## [DATASET EXTRACT]
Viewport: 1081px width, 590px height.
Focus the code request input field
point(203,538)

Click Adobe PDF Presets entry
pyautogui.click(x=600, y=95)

## [THE PROBLEM]
Provide a verbatim reproduction of all the records.

## [RESPONSE]
Viewport: 1081px width, 590px height.
Focus the code request input field
point(203,538)

Click Adobe PDF Presets entry
pyautogui.click(x=600, y=95)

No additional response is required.